At the Social Impact Exchange conference in New York a few months ago, I heard the leader of a rapidly growing, national youth-serving nonprofit proudly declare that the organization was about to begin a costly randomized control group study to evaluate its programs. The chief executive described this as the “gold standard” for assessing and refining program effectiveness in the nonprofit sector. But should it be? Or—for on-the-ground program designers—should the gold standard be a research and development (R&D) approach to evaluation that pulls apart a program to figure out the nuts and bolts of what works, for whom, and under what conditions?
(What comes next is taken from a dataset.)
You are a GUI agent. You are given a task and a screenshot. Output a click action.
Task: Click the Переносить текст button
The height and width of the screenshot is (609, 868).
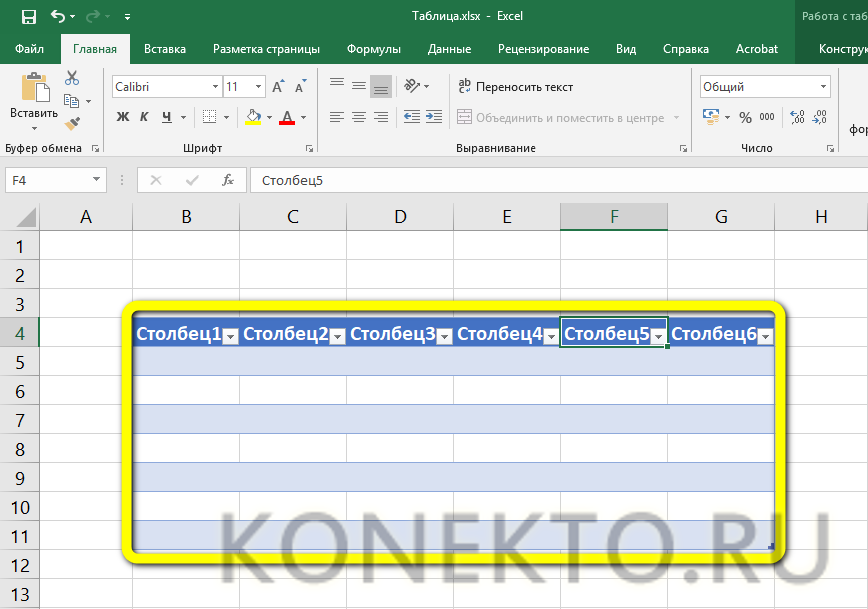[x=515, y=87]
Most nonprofit leaders believe that a comparison group study that employs control trials is the most valuable tool for evaluating program effectiveness. These rigorous research methods are used to prove whether a whole program (i.e., an intervention that has been completed and/or has crossed some dosage threshold that deems it fully implemented) led to the achievement of greater results for those who participated, versus those who did not. If the participants’ group average on a measurable outcome was “significantly” higher than the non-participant group’s average, then the program is considered successful. But it is important to note that a comparison study has to prove only that the group outcome average of those receiving the whole program experience is statistically higher than the group outcome average for those who did not participate in the program, and that the difference in the average scores wasn’t due to chance.

Statistical significance in no way means that everyone in the intervention group succeeded! In fact, most statistically significant differences in comparison group studies are unremarkable when you look at the average scores of the intervention and control groups. For example, in a research brief on Early Head Start, published on the US Department of Health and Human Services website makes the following claim: “Early Head Start programs produced statistically significant, positive impacts on standardized measures of children’s cognitive and language development. When children were age 3, program children scored 91.4 on the Bayley Mental Development Index, compared with 89.9 for control group…” This finding may benefit funders and policy makers, but what is a program designer supposed to do with these data points? The statistically significant difference can’t be leveraged from a design standpoint—what is a program designer supposed to do with the knowledge that the program participants scored 1.5 points better?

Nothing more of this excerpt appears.